Noi cattolici però ci teniamo lontani da queste forme di strumentalizzazione. Noi vogliamo anzitutto capire come funzionano certi meccanismi. E lo vogliamo fare perché a noi, ancora e sempre, sta a cuore la verità. In altre parole: perché non abbiamo rinunciato a ritenere che dire la verità sia possibile e all’impegno che ci spinge a testimoniarla. Proprio a questo ci esorta il Papa nel suo messaggio per la 58a Giornata mondiale delle comunicazioni sociali, che ha appunto come titolo: “La verità vi farà liberi” (Gv 8,32). Notizie false e giornalismo per la pace.
Oggi tuttavia dire la verità è più complicato che nel passato. Infatti il nostro potere comunicativo è accresciuto grazie all’uso, per esempio, dei social network.
Viviamo dunque in un’epoca in cui l’overdose d’informazioni, la difficoltà della loro verifica, la rapidità del diffondersi delle notizie, favoriscono il proliferare delle false notizie. Ma ciò non significa che chiunque assecondi questi processi sia sgravato dalle sue responsabilità. Al contrario. Se non fa uso del buon senso, se crede a tutto ciò che gli viene proposto, se si limita semplicemente a rilanciare una notizia, magari solo per motivi ideologici, allora diviene corresponsabile di questa situazione. Questo però non significa diffidare di tutto e di tutti. Sarebbe un rimedio peggiore del male. Sarebbe la morte di ogni nostra relazione, che si basa appunto su un’apertura di fiducia. Bisogna invece recuperare l’iniziativa, riprendere e rivendicare la nostra capacità di comunicare bene.
Dire la verità, infatti, è possibile anche nell’epoca delle fake news. Ma ad alcune condizioni. Non bisogna anzitutto confondere verità e opinione. Tutti abbiamo delle opinioni, e siamo legittimamente autorizzati a esprimerle, ma solo alcuni hanno le competenze per fare un discorso che sia davvero valido e condivisibile. Non è la stessa cosa la mia opinione su una malattia o su una cura, basata magari su qualche ricerca in Internet, rispetto a ciò che ne può dire un medico. Bisogna poi conoscere i meccanismi delle piattaforme usate per rilanciare e diffondere notizie online. I social network, ad esempio, da una parte diffondono opinioni fra loro polarizzate, favoriscono la contrapposizione piuttosto che la mediazione. Dall’altra parte hanno la capacità di aggregare solo chi la pensa allo stesso modo, scoraggiando un reale confronto fra posizioni diverse. Nel primo caso i social esaltano l’espressione di un risentimento diffuso nei modi di una protesta anche violenta. Nel secondo caso fanno da filtro, ci chiudono all’interno di una bolla in cui tutti la pensano come noi.

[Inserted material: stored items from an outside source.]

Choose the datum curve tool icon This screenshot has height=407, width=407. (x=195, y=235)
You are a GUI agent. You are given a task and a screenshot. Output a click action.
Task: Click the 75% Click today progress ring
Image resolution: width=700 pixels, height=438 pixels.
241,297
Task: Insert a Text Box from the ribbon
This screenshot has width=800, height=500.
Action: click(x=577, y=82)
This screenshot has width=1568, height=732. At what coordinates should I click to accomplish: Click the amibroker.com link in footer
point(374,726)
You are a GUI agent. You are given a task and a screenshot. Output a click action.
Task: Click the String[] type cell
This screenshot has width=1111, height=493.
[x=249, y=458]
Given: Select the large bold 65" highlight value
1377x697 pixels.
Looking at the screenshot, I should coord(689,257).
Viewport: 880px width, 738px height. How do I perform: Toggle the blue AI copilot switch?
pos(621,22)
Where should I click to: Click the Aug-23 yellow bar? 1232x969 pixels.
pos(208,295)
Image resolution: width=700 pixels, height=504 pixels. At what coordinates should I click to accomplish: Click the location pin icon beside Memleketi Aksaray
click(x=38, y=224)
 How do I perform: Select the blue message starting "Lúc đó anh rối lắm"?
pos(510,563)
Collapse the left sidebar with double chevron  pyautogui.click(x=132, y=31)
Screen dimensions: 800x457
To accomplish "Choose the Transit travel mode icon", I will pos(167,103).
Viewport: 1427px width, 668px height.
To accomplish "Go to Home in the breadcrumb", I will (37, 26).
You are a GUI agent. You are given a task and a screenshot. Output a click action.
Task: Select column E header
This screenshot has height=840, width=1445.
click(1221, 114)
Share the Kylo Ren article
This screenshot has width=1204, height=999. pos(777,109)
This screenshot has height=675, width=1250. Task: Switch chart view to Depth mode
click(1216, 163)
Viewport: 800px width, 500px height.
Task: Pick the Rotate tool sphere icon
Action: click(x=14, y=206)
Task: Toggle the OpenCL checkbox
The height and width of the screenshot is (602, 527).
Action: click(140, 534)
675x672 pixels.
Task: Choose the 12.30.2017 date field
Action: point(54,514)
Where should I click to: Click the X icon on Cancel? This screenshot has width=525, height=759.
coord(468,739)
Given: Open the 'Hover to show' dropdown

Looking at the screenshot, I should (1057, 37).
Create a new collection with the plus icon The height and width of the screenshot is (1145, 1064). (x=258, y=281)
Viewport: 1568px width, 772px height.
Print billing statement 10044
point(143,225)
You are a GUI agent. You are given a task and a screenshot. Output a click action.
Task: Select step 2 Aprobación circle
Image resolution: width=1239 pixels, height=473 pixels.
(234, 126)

Di fronte a tutto questo, e a molto altro di cui potremmo parlare, mettere nuove regole, come stanno pensando di fare alcune forze politiche, non serve a molto. Anche perché sarebbe davvero difficile punire i trasgressori. Meglio è educare a capire il problema e motivare a un buon uso delle forme espressive che quotidianamente usiamo. Ciò vale soprattutto per i nostri ragazzi: i più esposti alle distorsioni della comunicazione e i più influenzabili da esse.